§ **Supplied passage**:
▬▬▬▬▬▬▬▬▬▬



  1. At first I thought it read, “Who here likes cookies?” Thankfully, I was wrong.

  2. Oh, Jonathan. Really now. It’s time to give up this little charade you have going on. Sure, it’s funny to type in that you like me under Nathan’s name, but let’s cut to the chase. I think YOU are really the one who can’t get enough of me.

    Think about it – What’s the first thing you think of to say when you get flustered in the bathroom? “My penis is shaped funny. Don’t tell anyone.” Would a non-cock lover ever really be able to link their blog to gay Nazi blow jobs? And what is your favorite single panel cartoon? You know, the one with the guy masturbating while wearing the propeller cap.

    All of these things (and much more) are a sign… a sign that points directly to me. I don’t know why you can’t see this. Even with only one eye it’s as clear as day to me. So come on, give me a call! We can hang out and watch the NFL playoffs while snuggling on the couch. You’ll have to do all the snuggling of course, seeing as I don’t have any arms. Just please try not to smear me all over your face. That’s just creepy.

  3. My New Years Wish:

    Johnson gets a co-worker to torture with a name like Greg or Hugh or Matthew.

    Disclaimer: My workplace is almost 3000 miles from Johnson’s workplace.

  4. Wiping tears from eyes from laughter.

    The Frog and the Scorpion is my all time favorite story. I first heard it in the super under-rated comedy Skin Deep.

    Jonson, Jonson, funny that you scolded me the other day for mocking poor Nathan and now you have subjected to him to one of the funniest pranks I have seen in some time!

    Nathan, hang in there. If you want to get even tell him only men with small genitalia and can’t satisfy their wives have girls. (Look it up)

    After reading this entry, I wouldn’t say, “I’m a fan of cock.” But he really has funny comments.

    Keep on posting cock!

  5. Actually, jk, it’s a different Nathan. The co-worker “Nathan” rarely if ever posts here on the jonsonblog. I think he has trouble reading.

  6. Dear JK,

    Thanks for the kind words. It’s ok if you’re a fan of mine – I won’t tell anyone. I like hanging around here, so I do think I’ll try to stay up on the goings on and reply back whenever possible. It is rather hard for me to type, not having any arms. I have to employ a hunt-and-peck strategy around the keyboard. It’s nuts! But don’t worry, I’ll come back.

    Oh! I forgot to mention in my last post about Jon being a fan – look at the name of his blog. JONSON! I mean, come on already. If that isn’t a gigantic cry for my attention then I don’t know what is.

  7. Wait! Cock said it’s rather hard for him!!!

  8. Ha! Oh man, I didn’t even notice that. In that same vein of things I hadn’t noticed before, jk you said in a previous comment “Keep posting cock.” Sounds to me like you want a picture. I guess you’re a bigger fan than I realized. If I start a fan club I’ll make sure you’re a member.
▬▬▬▬▬▬▬▬▬▬
§ **Dataset excerpts**:
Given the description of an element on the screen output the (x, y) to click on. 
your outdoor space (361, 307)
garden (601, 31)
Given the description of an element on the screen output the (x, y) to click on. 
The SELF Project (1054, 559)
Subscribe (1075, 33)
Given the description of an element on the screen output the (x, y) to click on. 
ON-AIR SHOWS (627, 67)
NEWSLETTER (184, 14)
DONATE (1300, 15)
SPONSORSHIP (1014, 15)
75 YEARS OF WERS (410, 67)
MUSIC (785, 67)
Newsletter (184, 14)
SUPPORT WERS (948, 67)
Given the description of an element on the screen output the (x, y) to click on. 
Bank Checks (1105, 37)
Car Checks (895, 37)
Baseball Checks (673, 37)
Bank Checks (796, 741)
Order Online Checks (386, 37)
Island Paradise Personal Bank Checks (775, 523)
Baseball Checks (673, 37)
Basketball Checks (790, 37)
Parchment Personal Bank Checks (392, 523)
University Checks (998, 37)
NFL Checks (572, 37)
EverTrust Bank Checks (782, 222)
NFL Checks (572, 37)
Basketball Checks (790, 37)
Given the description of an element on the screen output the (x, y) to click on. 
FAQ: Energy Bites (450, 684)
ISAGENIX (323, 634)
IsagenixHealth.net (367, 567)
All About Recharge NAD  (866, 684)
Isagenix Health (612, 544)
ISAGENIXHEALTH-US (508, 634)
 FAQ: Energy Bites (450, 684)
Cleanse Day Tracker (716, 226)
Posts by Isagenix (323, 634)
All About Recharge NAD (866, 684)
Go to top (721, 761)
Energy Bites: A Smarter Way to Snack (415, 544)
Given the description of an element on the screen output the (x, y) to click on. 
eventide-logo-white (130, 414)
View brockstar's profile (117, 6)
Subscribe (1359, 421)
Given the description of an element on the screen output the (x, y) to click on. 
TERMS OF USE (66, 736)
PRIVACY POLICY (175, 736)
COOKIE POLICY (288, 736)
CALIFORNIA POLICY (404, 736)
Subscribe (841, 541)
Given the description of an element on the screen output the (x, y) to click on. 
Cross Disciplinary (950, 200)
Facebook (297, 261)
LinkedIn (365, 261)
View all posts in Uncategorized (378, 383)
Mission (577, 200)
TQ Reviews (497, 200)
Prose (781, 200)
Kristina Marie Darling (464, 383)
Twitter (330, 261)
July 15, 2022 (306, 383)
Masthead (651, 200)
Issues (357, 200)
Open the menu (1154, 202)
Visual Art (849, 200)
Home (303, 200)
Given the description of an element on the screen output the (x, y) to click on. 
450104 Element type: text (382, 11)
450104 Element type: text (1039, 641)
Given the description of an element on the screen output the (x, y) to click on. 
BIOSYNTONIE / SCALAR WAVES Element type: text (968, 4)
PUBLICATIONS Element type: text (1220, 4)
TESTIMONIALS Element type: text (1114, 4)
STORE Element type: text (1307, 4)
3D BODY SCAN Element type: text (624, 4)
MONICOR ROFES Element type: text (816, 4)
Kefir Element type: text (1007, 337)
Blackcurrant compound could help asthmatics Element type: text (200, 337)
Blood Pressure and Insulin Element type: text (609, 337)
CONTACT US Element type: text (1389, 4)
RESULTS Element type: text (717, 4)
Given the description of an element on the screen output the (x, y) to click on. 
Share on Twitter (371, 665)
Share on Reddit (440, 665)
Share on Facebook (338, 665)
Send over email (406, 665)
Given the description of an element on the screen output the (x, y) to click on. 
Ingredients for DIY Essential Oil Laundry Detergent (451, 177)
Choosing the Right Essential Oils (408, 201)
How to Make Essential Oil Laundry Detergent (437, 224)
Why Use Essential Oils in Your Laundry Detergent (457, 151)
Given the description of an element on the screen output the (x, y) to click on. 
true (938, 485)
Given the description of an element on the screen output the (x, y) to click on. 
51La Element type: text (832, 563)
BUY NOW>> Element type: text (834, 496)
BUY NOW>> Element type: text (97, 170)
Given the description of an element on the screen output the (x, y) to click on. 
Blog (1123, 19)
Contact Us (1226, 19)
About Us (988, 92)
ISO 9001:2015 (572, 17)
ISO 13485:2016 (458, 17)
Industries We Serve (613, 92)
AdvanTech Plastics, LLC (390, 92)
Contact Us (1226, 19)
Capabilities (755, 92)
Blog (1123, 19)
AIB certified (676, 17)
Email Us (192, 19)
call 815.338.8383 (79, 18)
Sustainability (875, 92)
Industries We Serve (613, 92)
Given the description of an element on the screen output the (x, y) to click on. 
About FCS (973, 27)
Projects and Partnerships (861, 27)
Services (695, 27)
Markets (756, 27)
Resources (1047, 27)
▬▬▬▬▬▬▬▬▬▬
§ **Requirement 1**:
List the names the comment thread gives as suggestions for Johnson's co-worker.
§ **Requirement 2**:
Return, word for word, the stretch of the comment thread from "Oh! I forgot" through "you’re a member.".

§ **Written response 1**:
Greg, Hugh, Matthew

§ **Written response 2**:
Oh! I forgot to mention in my last post about Jon being a fan – look at the name of his blog. JONSON! I mean, come on already. If that isn’t a gigantic cry for my attention then I don’t know what is.

  7. Wait! Cock said it’s rather hard for him!!!

  8. Ha! Oh man, I didn’t even notice that. In that same vein of things I hadn’t noticed before, jk you said in a previous comment “Keep posting cock.” Sounds to me like you want a picture. I guess you’re a bigger fan than I realized. If I start a fan club I’ll make sure you’re a member.